Who DIDN'T know his MSN/Yahoo/Address/everything else?


----------



## Guild McCommunist (Sep 5, 2010)

Steam

Xbox Live

PSN

I hardly even see the point of having the sidebar there, I don't want to be handing out my personal info to every chump. I give my gamertag, e-mail, etc only to people I want.

EDIT: ...Although my gamertag is in my sig anyway. Just realized that. Whatever. But e-mail, MSN, etc, I prefer keeping to myself (if I even checked e-mail or used MSN).


----------



## haflore (Sep 5, 2010)

DarkWay said:
			
		

> **overhaul** *cough cough*
> 
> Umm yeah.... I don't think I even use it and I don't really see much point to be honest, if people on here want that information they can always just ask for it....better than a load of strangers and randoms/stalkers freely taking the information.
> 
> But if enough people would use I'm not against having it, I just simply wouldn't use it


This. Pretty much.
I would never use it, but if enough people want it, why not?

Also, you missed one Dark: *Let's.


----------



## iFish (Sep 5, 2010)

Issac said:
			
		

> Yeah I think it's a good idea.
> I think;
> * Twitter
> * Skype
> ...



I left facebook out since that is more personal then most things.


----------



## DarkWay (Sep 5, 2010)

haflore your right I did miss one.....or maybe it's because I'm pre-occupied


----------



## Issac (Sep 5, 2010)

I think the facebook is the most easy to find 
	

	
	
		
		

		
		
	


	




 All you need is a name and you probably can find him or her (also, a quick google for the email address or something can also lead to the facebook page sometimes 
	

	
	
		
		

		
		
	


	




 )


----------



## Costello (Sep 12, 2010)

PSN and other things can be inserted in the friend code database i think?


----------



## tj_cool (Sep 12, 2010)

Costello said:
			
		

> PSN and other things can be inserted in the friend code database i think?

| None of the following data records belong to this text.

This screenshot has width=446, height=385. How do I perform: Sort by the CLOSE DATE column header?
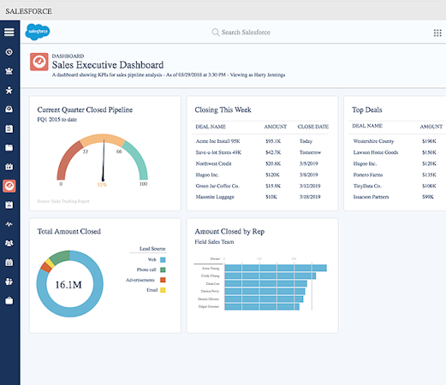pyautogui.click(x=313, y=127)
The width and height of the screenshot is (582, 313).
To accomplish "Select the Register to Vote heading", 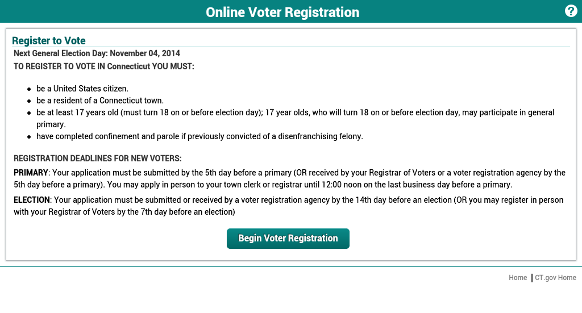I will coord(49,41).
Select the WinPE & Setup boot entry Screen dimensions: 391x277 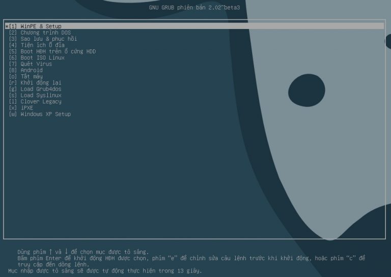[41, 26]
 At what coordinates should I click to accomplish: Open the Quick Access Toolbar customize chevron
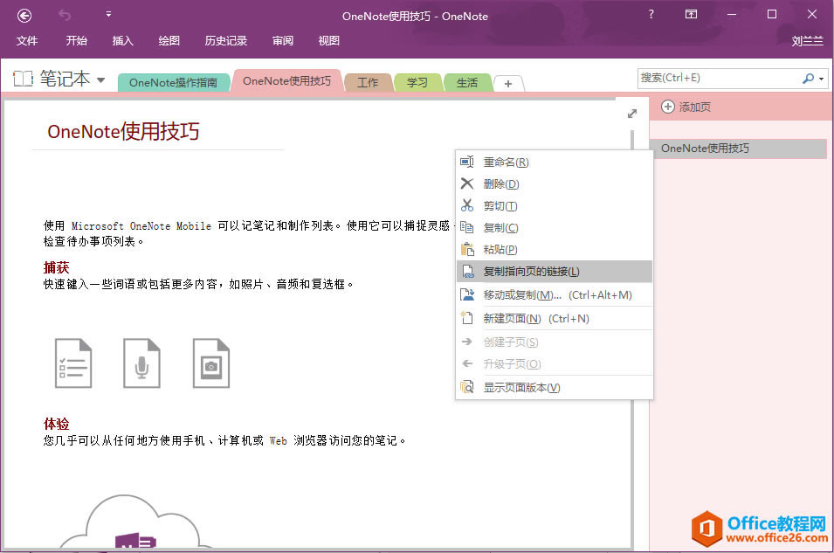[108, 14]
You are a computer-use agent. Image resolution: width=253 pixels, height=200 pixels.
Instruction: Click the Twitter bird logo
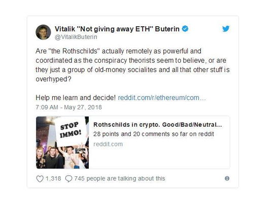tap(226, 29)
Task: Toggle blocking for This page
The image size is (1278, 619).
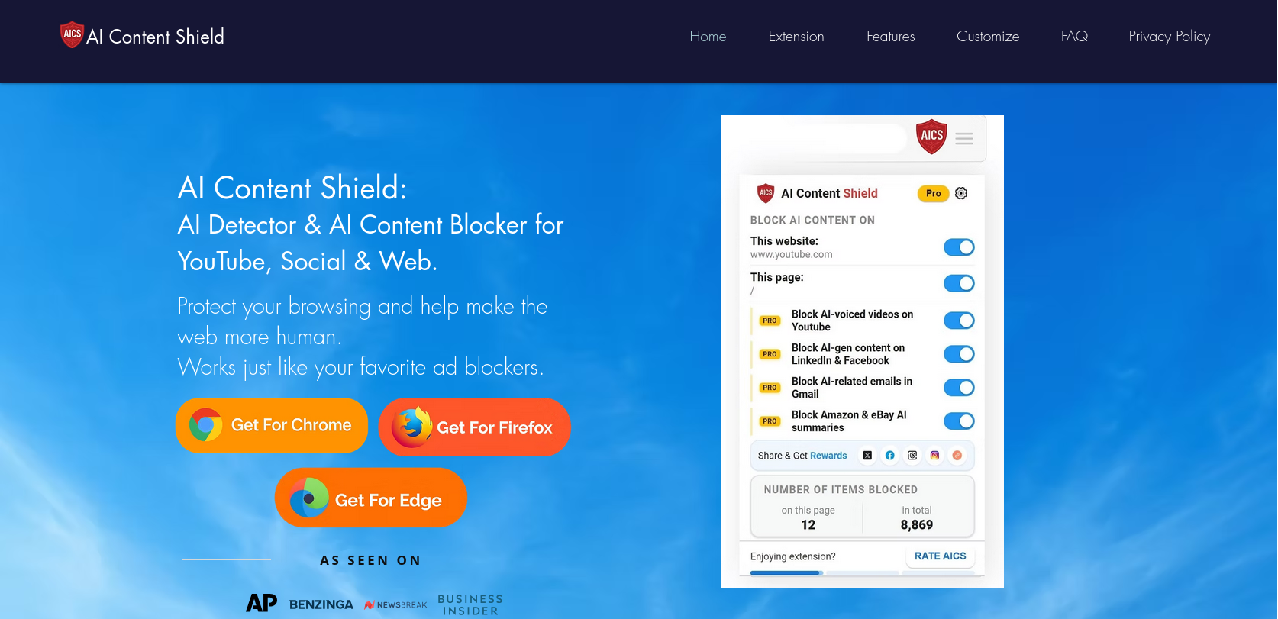Action: click(959, 283)
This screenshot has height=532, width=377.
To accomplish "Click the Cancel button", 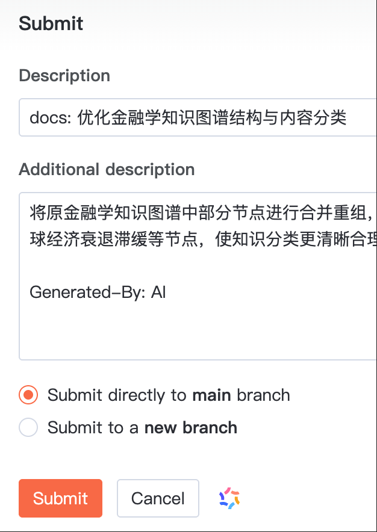I will tap(158, 498).
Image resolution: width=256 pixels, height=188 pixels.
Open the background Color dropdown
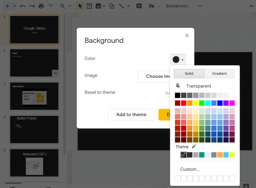pos(178,60)
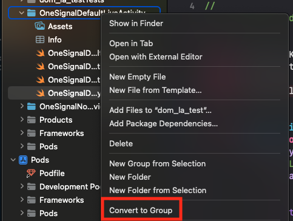Screen dimensions: 293x221
Task: Select New File from Template option
Action: 155,90
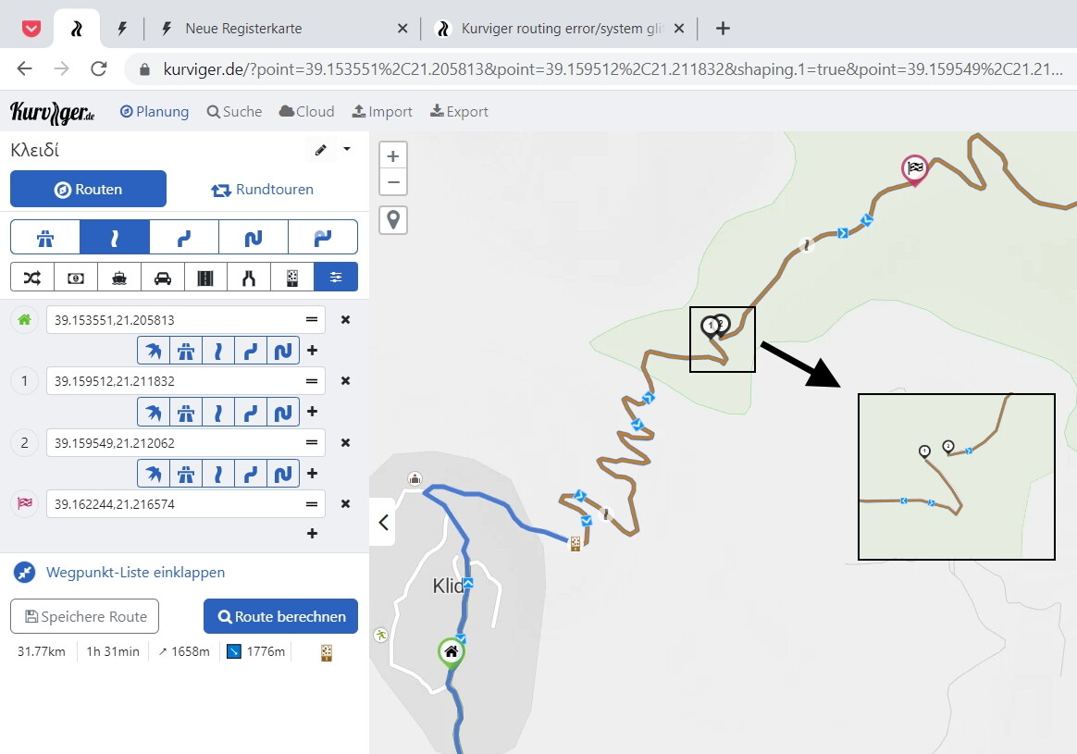Remove waypoint 1 with its X icon
The image size is (1077, 754).
pyautogui.click(x=345, y=380)
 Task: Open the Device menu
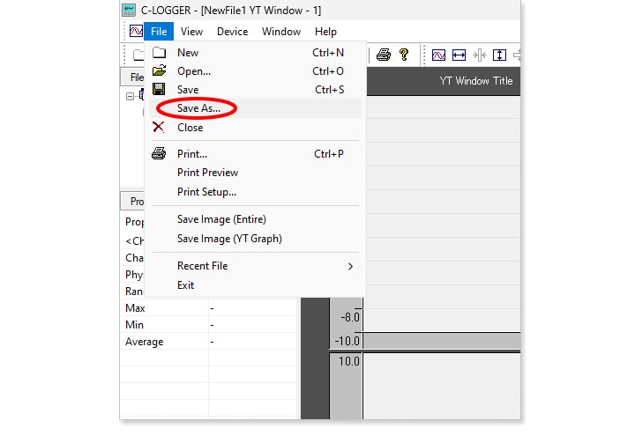[232, 32]
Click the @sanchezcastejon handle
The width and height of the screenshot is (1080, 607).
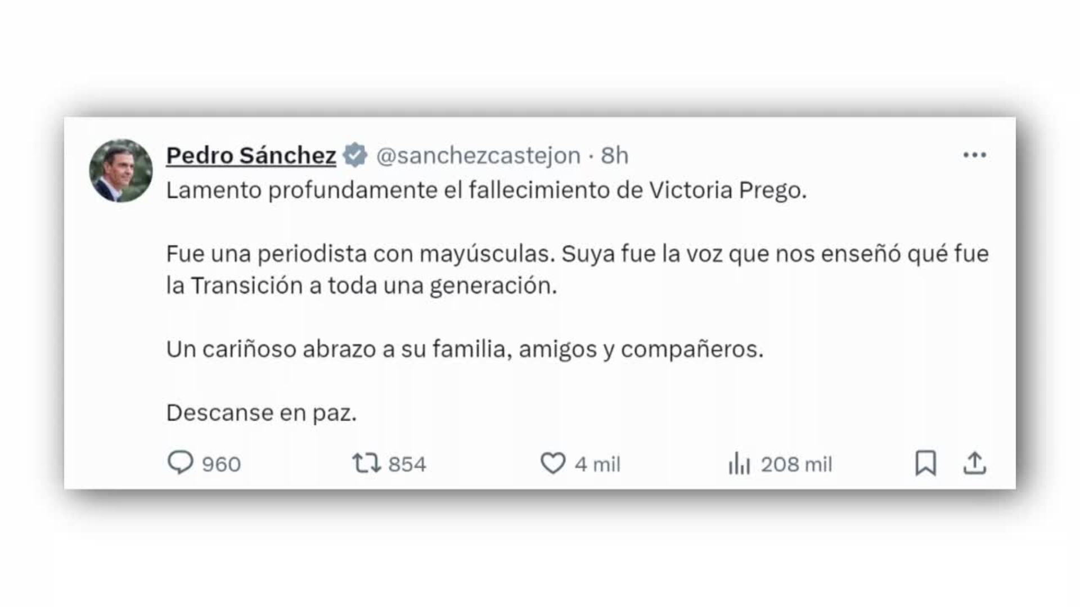(x=478, y=156)
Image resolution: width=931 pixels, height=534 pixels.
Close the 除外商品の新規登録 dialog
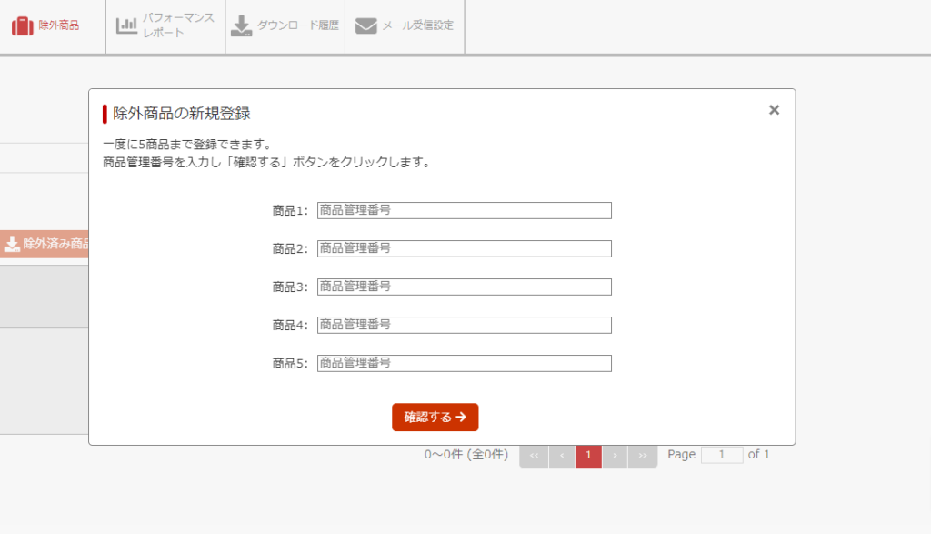click(x=774, y=110)
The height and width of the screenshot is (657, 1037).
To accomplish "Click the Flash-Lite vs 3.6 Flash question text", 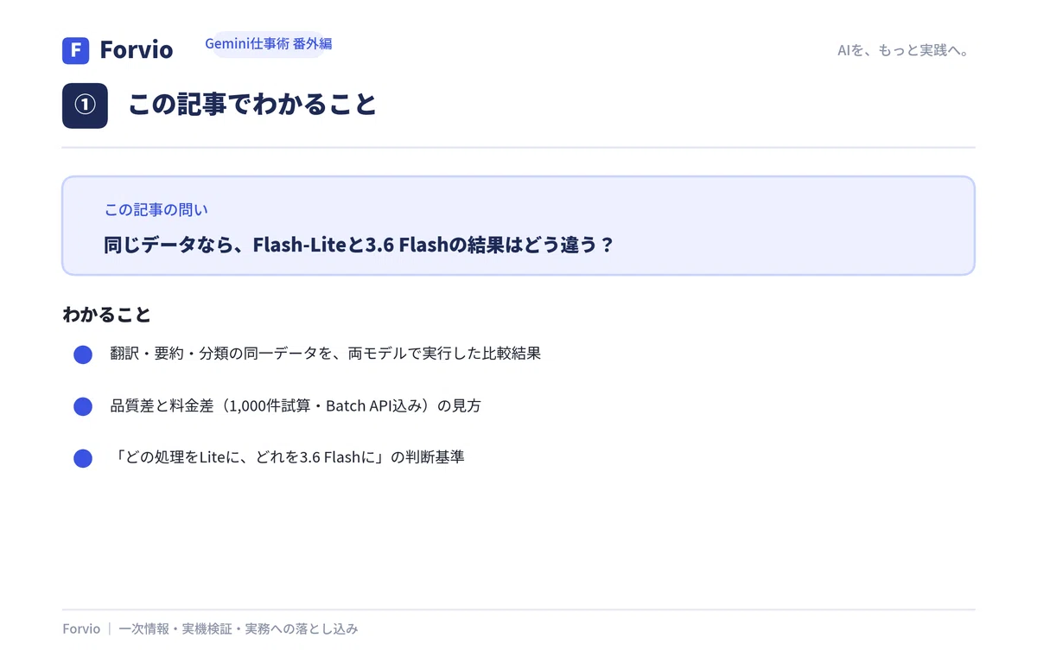I will (359, 245).
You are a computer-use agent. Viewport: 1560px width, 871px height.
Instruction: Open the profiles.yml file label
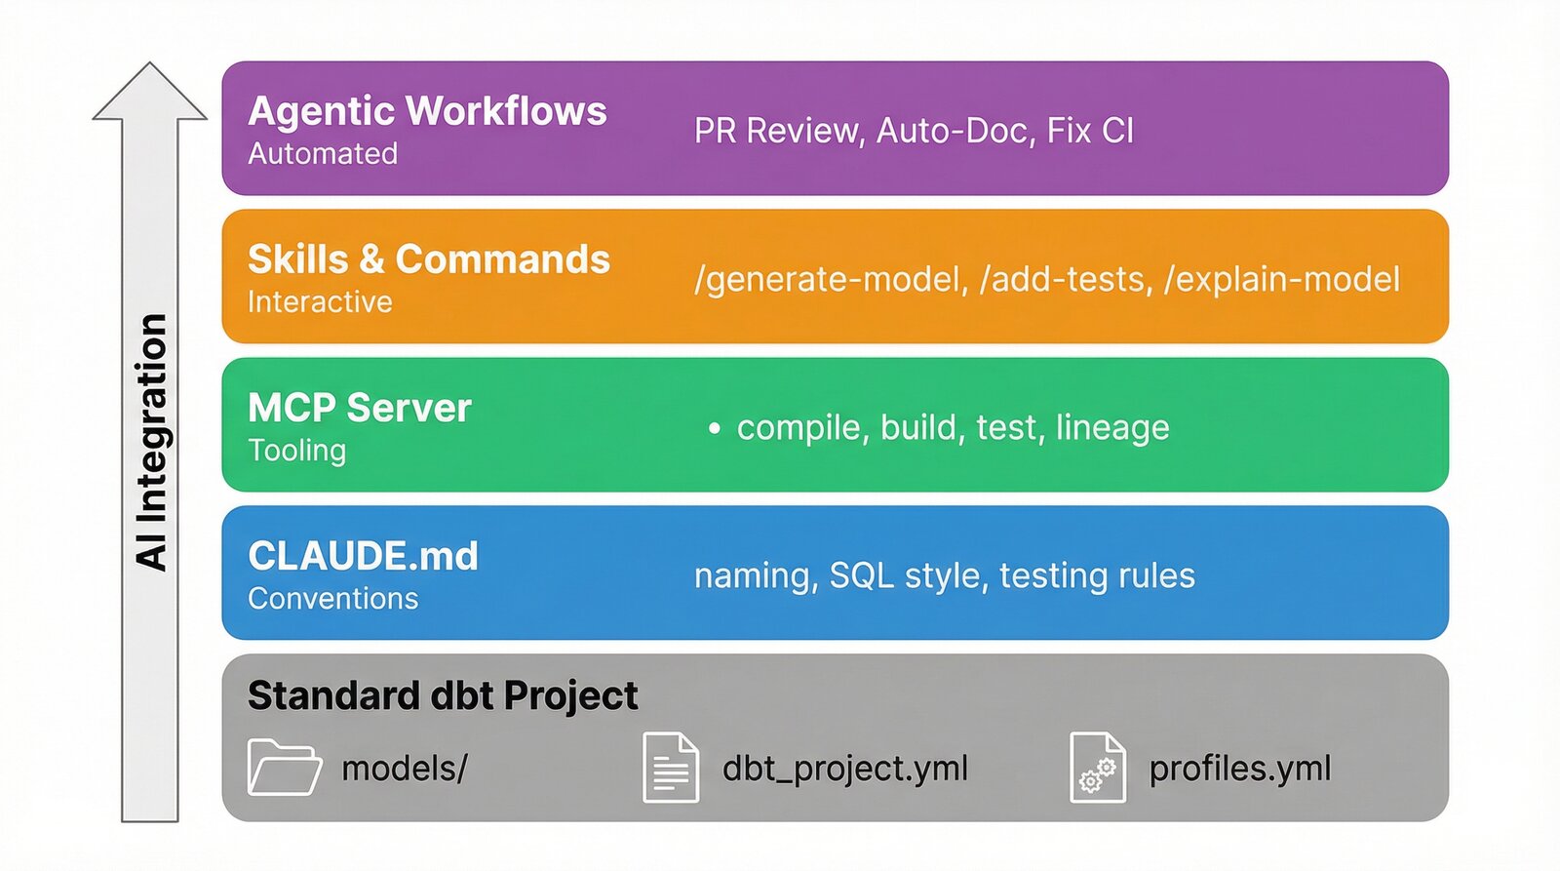(1239, 769)
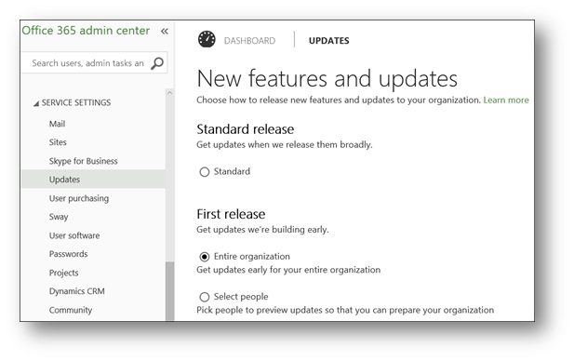The width and height of the screenshot is (574, 361).
Task: Switch to the UPDATES tab
Action: pos(328,41)
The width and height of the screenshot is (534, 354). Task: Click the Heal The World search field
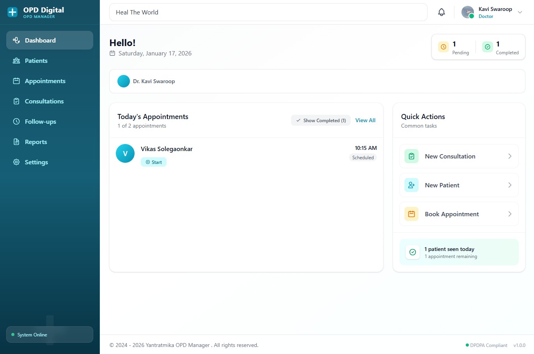[268, 12]
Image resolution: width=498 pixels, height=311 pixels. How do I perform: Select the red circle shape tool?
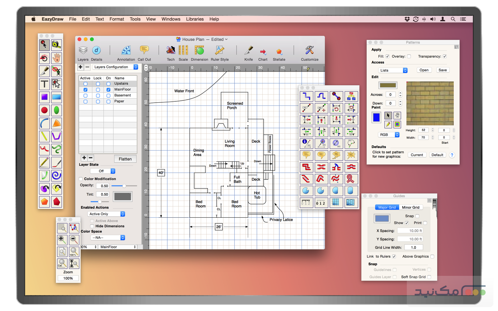45,110
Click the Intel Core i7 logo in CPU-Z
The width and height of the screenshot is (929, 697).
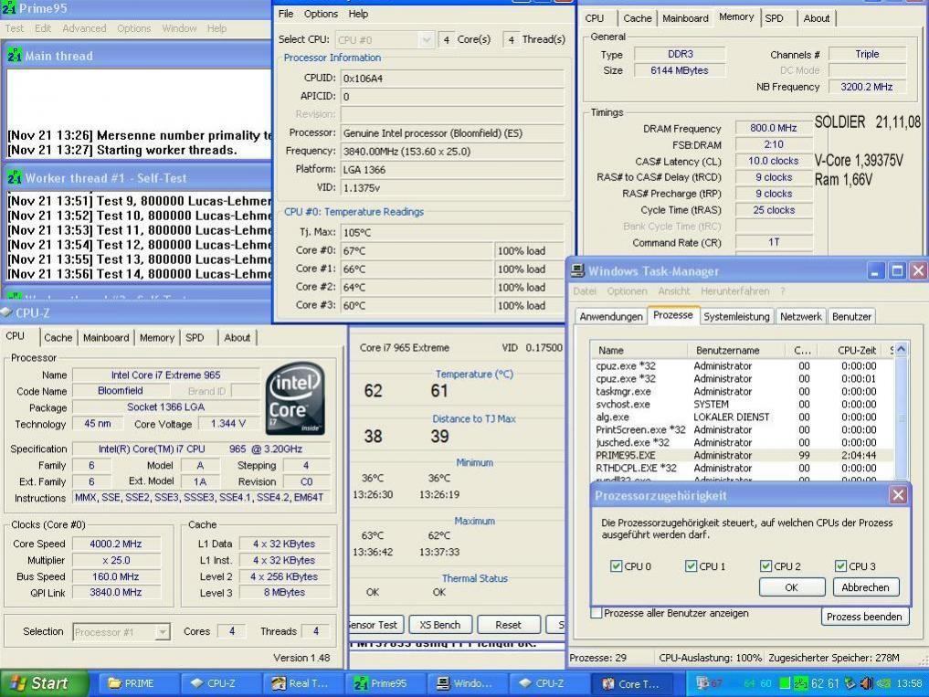pyautogui.click(x=295, y=399)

Only XBOX gamertag seems to be on the list.
PSN/Steam/... can easily be added though.


----------



## Minox (Sep 12, 2010)

tj_cool said:
			
		

> Costello said:
> 
> 
> 
> ...


PSN/Steam used to be there, but somehow I can't find it anymore.


----------



## tj_cool (Sep 12, 2010)

Minox_IX said:
			
		

> PSN/Steam used to be there, but somehow I can't find it anymore.


The FCDB was lost during a server move (link). I guess not everything was re-added afterwards.


----------



## antwill (Sep 12, 2010)

iFish said:
			
		

> Issac said:
> 
> 
> 
> ...


How is updating your twitter every 15 minutes with what you're doing not as personal as facebook? Unless you're using it in a way in which it wasn't intended?


----------